Cybersecurity is a persistent headache across sectors, but the challenge is “compounded” for school districts due to limited resources and staffing, a lack of regulatory mandates, and the general complexity of K-12 IT systems, said Doug Levin, co-founder and national director of nonprofit K12 Security Information Exchange, or K12 SIX, during a recent webinar.
There are a variety of cyberattacks impacting districts, he said, including incidents involving ransomware, accidental data breaches by staff and third-party vendors, and phishing attempts targeting staff through email or text.
Even the major ransomware attack against Los Angeles Unified School District is not an atypical situation, Levin said, other than it’s impacting a district with such high enrollment. About 500 gigabytes of data was stolen from the nation’s second-largest district in September, and since then, roughly 250,000 LAUSD files were posted on the dark web, some containing Social Security numbers, contracts, W-9 tax forms, invoices and passports.
The LAUSD ransomware incident “is not even maybe an outlier in any other way compared to what we are seeing affecting schools across the country,” Levin said.
As districts continue navigating the looming risk of a cybersecurity incident, K12 SIX and technology leaders from Augusta County Public Schools in Virginia shared four best practices for schools to protect themselves now and in the future.
Create a security team
When Augusta County Public Schools hired Jeremy White as systems security administrator, one of his first requests was to form a security team for the district.
“Because my ideas on security are not the only ideas,” White said.
The group currently meets every other week to discuss issues that have come up since the previous gathering in addition to areas for future focus. Some measures the group has implemented include adding multi-factor authentication, enhancing email security, and completing an audit of the district’s Google Workspace.
This team has also completed an internal cybersecurity review to see what needs to be improved moving forward, White said.

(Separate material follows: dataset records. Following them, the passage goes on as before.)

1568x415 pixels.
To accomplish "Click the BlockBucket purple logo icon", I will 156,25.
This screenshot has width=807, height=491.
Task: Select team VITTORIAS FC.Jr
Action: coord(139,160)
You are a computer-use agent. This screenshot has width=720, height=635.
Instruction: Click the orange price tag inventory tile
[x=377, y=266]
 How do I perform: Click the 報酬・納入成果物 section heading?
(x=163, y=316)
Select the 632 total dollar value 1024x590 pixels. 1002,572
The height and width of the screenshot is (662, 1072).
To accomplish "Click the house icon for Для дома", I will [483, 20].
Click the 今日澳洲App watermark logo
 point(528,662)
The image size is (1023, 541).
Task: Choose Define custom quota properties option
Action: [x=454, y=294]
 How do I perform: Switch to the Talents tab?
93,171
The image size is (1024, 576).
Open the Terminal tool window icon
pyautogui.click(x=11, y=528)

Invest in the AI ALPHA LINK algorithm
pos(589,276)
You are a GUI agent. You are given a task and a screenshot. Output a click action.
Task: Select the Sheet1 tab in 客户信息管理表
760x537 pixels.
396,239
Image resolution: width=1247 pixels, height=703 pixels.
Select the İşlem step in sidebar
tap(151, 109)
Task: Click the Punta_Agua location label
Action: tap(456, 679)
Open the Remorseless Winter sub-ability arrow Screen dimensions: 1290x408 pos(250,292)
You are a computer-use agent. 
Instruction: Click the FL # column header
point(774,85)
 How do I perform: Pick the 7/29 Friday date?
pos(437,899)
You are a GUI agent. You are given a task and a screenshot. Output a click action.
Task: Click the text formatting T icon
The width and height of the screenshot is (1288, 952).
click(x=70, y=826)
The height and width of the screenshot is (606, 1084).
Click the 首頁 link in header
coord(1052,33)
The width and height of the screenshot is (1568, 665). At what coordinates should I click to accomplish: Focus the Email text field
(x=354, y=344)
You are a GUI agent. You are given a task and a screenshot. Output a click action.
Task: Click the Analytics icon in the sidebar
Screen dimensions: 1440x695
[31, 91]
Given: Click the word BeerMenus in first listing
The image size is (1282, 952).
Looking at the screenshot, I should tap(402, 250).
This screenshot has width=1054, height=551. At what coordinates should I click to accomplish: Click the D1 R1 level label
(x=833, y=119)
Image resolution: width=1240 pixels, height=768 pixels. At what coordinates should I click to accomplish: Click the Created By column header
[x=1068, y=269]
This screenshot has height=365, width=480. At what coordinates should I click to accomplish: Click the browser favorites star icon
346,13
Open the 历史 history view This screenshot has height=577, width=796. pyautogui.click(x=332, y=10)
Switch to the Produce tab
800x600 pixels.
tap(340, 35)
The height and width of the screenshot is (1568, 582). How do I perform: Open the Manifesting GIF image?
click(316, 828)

Phase in multi-factor authentication
Districts can face several roadblocks to adopting multi-factor authentication due to technical or financial issues, Levin said. Another challenge to taking on this security measure is “getting buy-in” from the school community, from staff to parents.
District leaders already show a lot of support for security in Augusta County schools, White said. Additionally, Virginia is putting out a model cybersecurity framework for schools.
“That’s ammunition for us to go and say, ‘This is going to happen at some point. We need to implement it sooner rather than later,’” White said. “Why wait until we’re being attacked to start some of these things? And to their credit, [district leaders are] on board.”
On top of that, Augusta County schools implemented a tiered approach to start using multi-factor authentication, said Molly Shiflett, the district’s Instructional Technology Resource Teacher coordinator. The technology department began requiring multi-factor authentication for executive staff and then school building administrators, but those mandates have not reached teachers yet.
“I think that tiered approach has helped us roll that out and take baby steps with it,” Shiflett said.
Collaborate with instructional, district leaders
Blended learning with technology is “here to stay,” Shiflett said, so it’s important that infrastructure and security conversations are not siloed from instruction.
“Now they are so interconnected, it really takes working together to make sure we’re using technology in a way that is effective instructionally but also safe,” she said.
Additionally, engaging a district’s superintendent and school board on cybersecurity is “super important,” Levin said, given those parties’ roles in setting priorities and allocating funding.
“They will need to support the IT teams in doing the work to roll out new defenses that are going to affect other people across the district,” he said.
Vet new district technology
When working with third-party software vendors, the district is beginning to formalize a process where anything handling student data will have to go through the technology department first, Shiflett said.
This process will “ensure our due diligence with data privacy agreements,” she said.
Once a teacher tries to bring a new piece of technology into the classroom, it will have to be vetted by the technology department if the instructor wants to get reimbursed, White said.
“So unless you want to be paying for this out of your pocket, you need to get technology on board,” White said. “Vetting the security of the product — we’ve had some issues in the past that we want to prevent in the future.”